- WHAT THE TASK ASKS
The required answer is every line of the data containing the word "agent".

- RECORDS SUPPLIED
- - -

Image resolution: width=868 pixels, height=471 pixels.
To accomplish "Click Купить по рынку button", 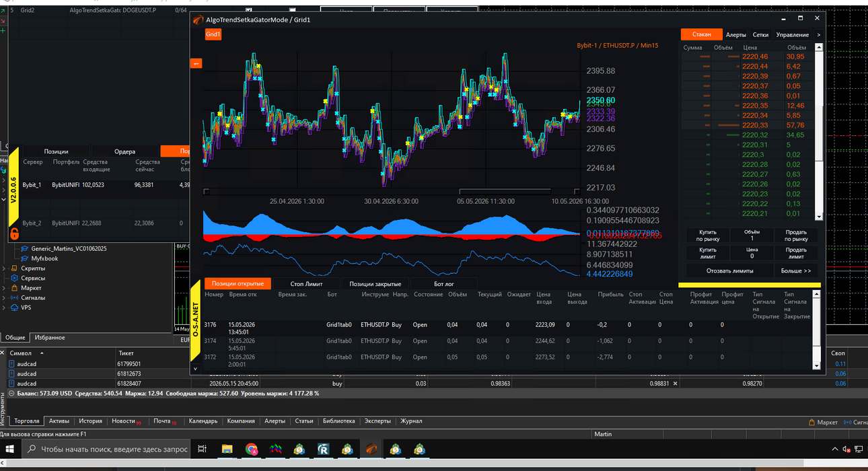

- - -

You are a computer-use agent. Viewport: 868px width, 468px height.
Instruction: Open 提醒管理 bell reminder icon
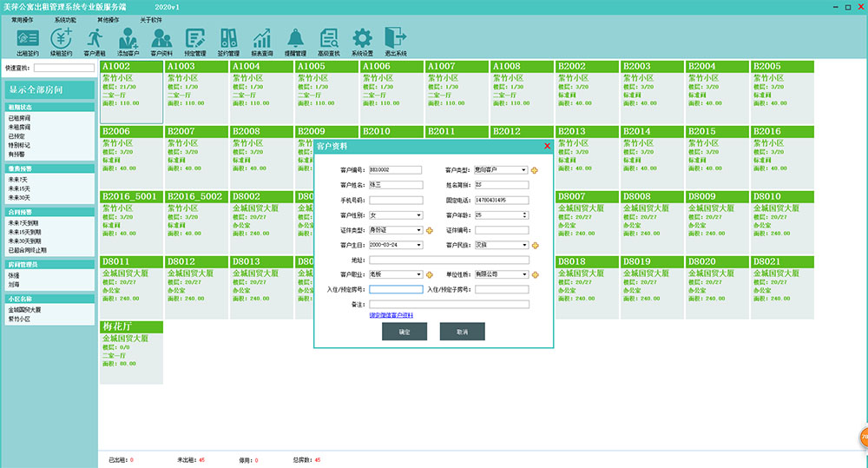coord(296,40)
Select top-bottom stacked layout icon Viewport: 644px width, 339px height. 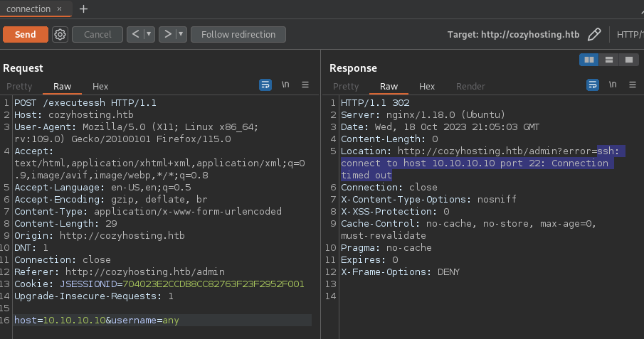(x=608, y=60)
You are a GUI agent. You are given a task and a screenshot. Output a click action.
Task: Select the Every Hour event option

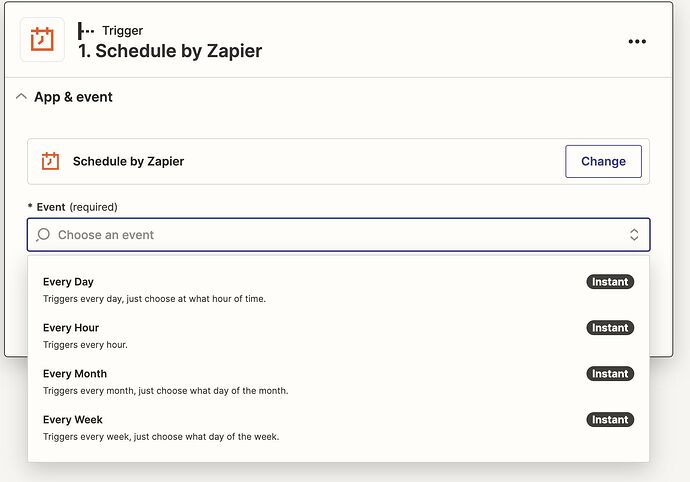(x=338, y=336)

- - -

- TASK OUTPUT
You are a computer-use agent. Viewport: 868px width, 468px height.
You are a GUI agent. You are given a task and a screenshot. Output a click action.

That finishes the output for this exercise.